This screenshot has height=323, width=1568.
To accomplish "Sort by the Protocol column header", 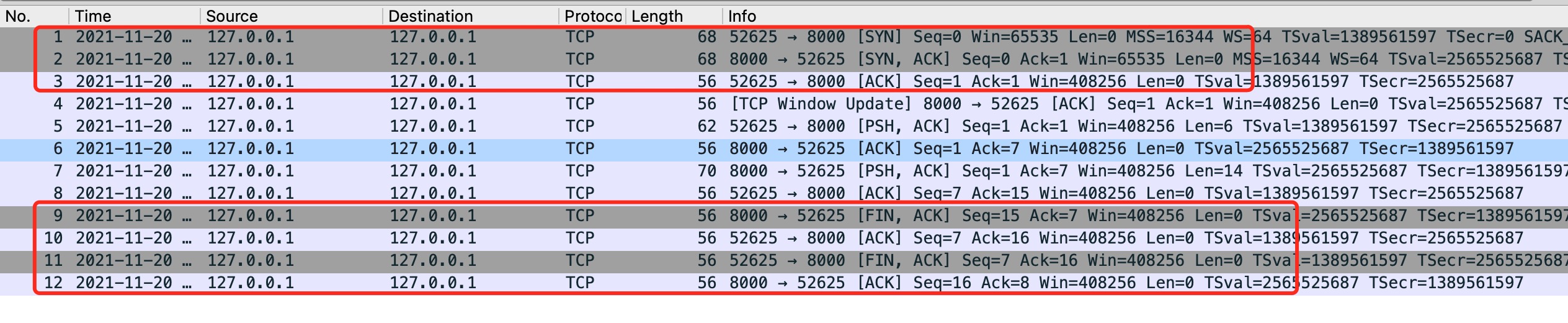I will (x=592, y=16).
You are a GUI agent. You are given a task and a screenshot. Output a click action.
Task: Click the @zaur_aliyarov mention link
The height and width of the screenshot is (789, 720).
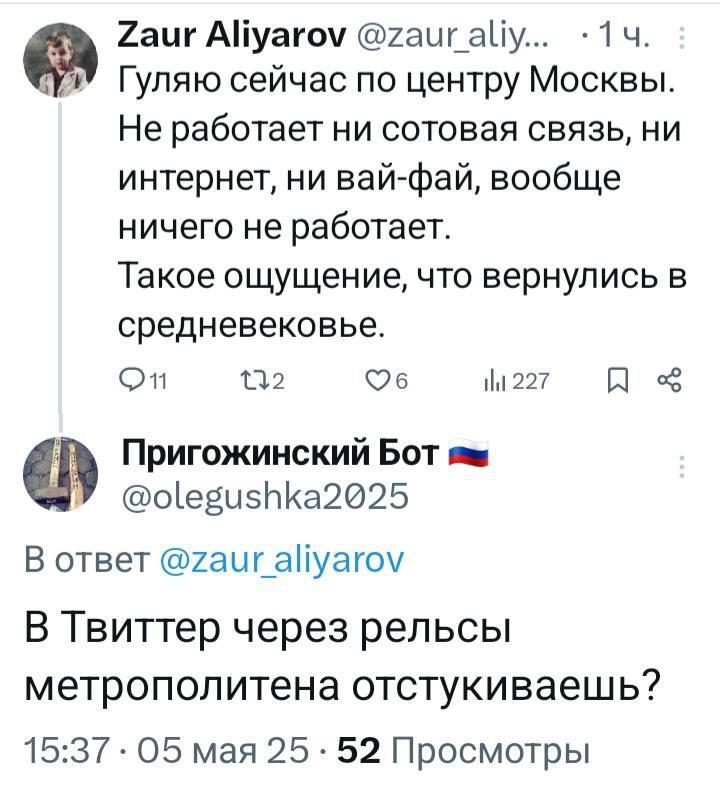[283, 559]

※

▶ **Goal**: Return, verbatim, every line starting at the one containing "You are a GUI" and ending with the final line of the records, both included, and leave out the pictures.

▶ **Complete response**:
You are a GUI agent. You are given a task and a screenshot. Output a click action.
Task: Click the @zaur_aliyarov mention link
The height and width of the screenshot is (789, 720).
[283, 559]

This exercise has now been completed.